Your ballot paper’s way to parliament


Polls for the 2024 general election close at 9pm on Wednesday. Only after the last votes have been cast at a polling point does the counting begin. Here is the path your ballot takes from the box to a seat in parliament.

Each polling station counts their own votes when the polling station closes, after which they are sent to the IEC’s national results centre.

  1. Everything there?

The moment the polling station closes for the day, the IEC officials start counting their particular polling station’s votes. First, officials make sure that all the boxes allocated to the venue before voting day are present. Sealed boxes are then opened and emptied.

  1. Ballots unfolded

After that, all ballot papers are unfolded and piled with the back facing up. Here officers check that each ballot paper has an official IEC security stamp on the back. Stamped ballots are considered valid, with unstamped ballots considered invalid and not counted.

  1. Ballots sorted

All valid ballots are then grouped into the three categories by color – the national compensatory ballot, national regional seat ballot and the provincial ballot. After that, these three categories are sorted again according to the party or person for whom the particular ballot paper was voted for.

For example, the provincial piles are again divided into an ANC, DA, EFF, IVP and VF-Plus pile. This is all done manually.

  1. The counting begins

Each pile of ballot papers – subdivided into category and party or candidate – is counted and placed in piles of 100. For example, the ACDP’s Gauteng votes are counted and packed into piles of 100.

After all the ballots have been sorted in this way, the total votes for each party are counted (by adding up the piles of 100).

  1. Results verified

The results of the respective parties and candidates are then checked against the total number of ballots received and the total number of votes cast at the relevant polling station. This is to ensure that ballots do not disappear or appear out of nowhere.

  1. Result slip signed

A slip with the results is then signed by the counting officer, independent candidate agents and party agents. This contains the results of the polling point in question. A hard copy of the slip is pasted on the door of each polling station. This is so that anyone who wants to check the results of any particular polling station can do so against the results that are sent to the national polling station to ensure that no error slips in.

Another packed and sealed copy of the result slip is transported to the local IEC office where it is scanned and fed into the national results system.

These results are also verified by independent external auditors.

  1. The result center

As the results are read into the national results system, they appear electronically at the respective results centers across the country, with the national results center this year at the Gallagher Estate Conference Center in Midrand.

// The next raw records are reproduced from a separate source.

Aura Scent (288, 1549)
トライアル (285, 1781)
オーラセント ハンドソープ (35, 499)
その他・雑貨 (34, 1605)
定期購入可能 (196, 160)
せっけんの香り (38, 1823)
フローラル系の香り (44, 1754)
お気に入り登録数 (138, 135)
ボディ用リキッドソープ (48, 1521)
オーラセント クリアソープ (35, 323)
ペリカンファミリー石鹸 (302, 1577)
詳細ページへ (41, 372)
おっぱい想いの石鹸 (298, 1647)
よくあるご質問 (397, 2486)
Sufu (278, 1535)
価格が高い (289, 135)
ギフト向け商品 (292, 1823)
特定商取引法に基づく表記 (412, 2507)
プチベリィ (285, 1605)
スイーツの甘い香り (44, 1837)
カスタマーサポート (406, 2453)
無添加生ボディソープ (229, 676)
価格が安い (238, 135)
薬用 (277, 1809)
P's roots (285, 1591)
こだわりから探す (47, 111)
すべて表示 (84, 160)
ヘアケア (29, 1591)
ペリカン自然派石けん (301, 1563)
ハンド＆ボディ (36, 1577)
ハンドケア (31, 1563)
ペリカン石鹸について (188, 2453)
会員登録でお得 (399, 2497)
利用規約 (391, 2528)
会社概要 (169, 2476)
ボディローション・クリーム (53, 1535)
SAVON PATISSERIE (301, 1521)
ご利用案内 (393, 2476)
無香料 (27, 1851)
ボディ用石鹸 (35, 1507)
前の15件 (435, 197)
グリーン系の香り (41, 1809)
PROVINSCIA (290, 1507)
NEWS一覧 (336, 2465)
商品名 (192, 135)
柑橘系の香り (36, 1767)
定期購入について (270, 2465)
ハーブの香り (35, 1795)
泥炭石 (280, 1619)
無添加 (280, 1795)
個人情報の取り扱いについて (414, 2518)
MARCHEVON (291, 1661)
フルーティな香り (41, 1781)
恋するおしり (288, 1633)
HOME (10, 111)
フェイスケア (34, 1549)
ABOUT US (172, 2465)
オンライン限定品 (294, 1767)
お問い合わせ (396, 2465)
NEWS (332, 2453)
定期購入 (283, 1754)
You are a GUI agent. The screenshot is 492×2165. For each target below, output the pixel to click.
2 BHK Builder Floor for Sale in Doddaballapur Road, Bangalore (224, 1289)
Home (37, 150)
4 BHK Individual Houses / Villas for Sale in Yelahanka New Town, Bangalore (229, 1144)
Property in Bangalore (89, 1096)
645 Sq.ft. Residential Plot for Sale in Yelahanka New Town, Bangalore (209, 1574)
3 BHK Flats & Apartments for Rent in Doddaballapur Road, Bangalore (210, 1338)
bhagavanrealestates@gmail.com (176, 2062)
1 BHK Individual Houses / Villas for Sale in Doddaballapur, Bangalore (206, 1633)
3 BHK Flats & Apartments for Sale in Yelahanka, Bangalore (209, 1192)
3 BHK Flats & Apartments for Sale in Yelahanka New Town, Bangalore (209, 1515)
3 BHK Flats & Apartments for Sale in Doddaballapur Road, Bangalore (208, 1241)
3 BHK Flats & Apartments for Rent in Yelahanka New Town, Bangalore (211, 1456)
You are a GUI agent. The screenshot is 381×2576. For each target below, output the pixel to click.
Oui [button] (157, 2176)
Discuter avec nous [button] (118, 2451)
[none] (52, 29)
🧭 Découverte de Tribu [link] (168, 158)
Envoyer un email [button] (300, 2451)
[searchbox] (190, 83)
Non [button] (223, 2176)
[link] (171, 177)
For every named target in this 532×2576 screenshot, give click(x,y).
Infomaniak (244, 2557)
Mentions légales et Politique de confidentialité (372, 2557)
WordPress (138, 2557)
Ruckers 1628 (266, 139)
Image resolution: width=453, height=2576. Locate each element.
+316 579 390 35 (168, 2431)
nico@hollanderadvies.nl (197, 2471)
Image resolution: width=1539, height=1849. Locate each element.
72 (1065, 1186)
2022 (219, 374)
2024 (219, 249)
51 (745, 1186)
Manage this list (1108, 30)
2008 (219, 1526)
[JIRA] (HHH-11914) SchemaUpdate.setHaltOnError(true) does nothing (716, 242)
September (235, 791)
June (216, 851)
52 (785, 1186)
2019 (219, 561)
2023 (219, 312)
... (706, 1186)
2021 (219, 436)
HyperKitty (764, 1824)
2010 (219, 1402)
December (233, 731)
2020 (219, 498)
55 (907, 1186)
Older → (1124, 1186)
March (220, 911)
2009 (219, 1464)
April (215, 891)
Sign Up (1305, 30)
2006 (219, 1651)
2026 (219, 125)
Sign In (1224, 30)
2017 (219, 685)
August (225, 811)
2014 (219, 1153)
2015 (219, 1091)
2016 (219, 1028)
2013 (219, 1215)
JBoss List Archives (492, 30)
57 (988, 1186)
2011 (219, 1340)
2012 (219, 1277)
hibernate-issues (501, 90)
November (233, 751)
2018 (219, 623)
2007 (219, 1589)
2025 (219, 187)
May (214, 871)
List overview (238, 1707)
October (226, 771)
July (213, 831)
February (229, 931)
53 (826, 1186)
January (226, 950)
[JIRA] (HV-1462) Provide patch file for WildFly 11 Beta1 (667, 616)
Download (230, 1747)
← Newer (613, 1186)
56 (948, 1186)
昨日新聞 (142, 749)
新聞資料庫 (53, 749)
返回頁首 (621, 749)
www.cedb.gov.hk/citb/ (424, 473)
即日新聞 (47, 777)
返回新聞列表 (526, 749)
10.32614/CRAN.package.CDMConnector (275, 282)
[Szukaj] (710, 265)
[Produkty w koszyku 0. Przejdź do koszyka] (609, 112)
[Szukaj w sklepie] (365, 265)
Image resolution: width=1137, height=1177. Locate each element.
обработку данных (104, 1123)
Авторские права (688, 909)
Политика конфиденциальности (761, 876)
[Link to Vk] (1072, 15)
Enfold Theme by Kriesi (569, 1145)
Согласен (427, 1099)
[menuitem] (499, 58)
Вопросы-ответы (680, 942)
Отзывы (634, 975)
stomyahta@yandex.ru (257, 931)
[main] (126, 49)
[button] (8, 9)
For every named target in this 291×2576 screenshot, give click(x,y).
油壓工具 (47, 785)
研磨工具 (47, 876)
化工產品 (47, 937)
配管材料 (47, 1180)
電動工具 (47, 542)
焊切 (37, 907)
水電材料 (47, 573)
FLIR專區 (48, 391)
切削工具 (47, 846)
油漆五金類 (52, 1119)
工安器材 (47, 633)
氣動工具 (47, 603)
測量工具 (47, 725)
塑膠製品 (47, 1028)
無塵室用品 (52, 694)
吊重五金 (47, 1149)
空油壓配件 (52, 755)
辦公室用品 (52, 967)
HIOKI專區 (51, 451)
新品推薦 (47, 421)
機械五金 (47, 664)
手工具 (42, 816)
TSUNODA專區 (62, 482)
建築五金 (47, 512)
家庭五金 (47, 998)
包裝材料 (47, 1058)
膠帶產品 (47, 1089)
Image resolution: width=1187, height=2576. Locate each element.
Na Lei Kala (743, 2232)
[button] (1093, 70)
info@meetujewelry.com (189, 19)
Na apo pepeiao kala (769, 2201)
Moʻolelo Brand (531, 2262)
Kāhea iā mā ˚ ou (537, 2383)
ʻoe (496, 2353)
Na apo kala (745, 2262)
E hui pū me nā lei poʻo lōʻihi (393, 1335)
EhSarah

The result centers are there for political and independent parties to monitor the voting process, counting process and results. Political and independent parties can report any alleged irregularities to the result centres.

  1. The results

The final results and seat allocation for the national assembly and provincial legislatures must be announced by the IEC within seven days of the election.

The IEC has already indicated that they will hopefully be able to announce the final results by this coming Sunday. Because voters fill out three ballots for the first time this year, the counting process is expected to take longer than previous years.

  1. Votes become seats

After the finalization of the results, these votes for respective parties are converted into seats in the national and provincial legislatures – this also appears at the result centres. All political parties have already finalized their party lists before the election and submitted them to the IEC. New members of parliament and members of the provincial legislature are appointed based on the number of seats granted to the party and the person’s position on the party list.

Votes are converted into seats according to the national electoral formula. Because South Africa has a proportional electoral system, every single vote contributes to the way in which seats are allocated to parties.

  1. New parliament formed

A total of 14 days after the final results have been returned, the new (seventh) parliament must hold its first session. During this time, new members of parliament are sworn in, who must vote for the new president of the country after being sworn in.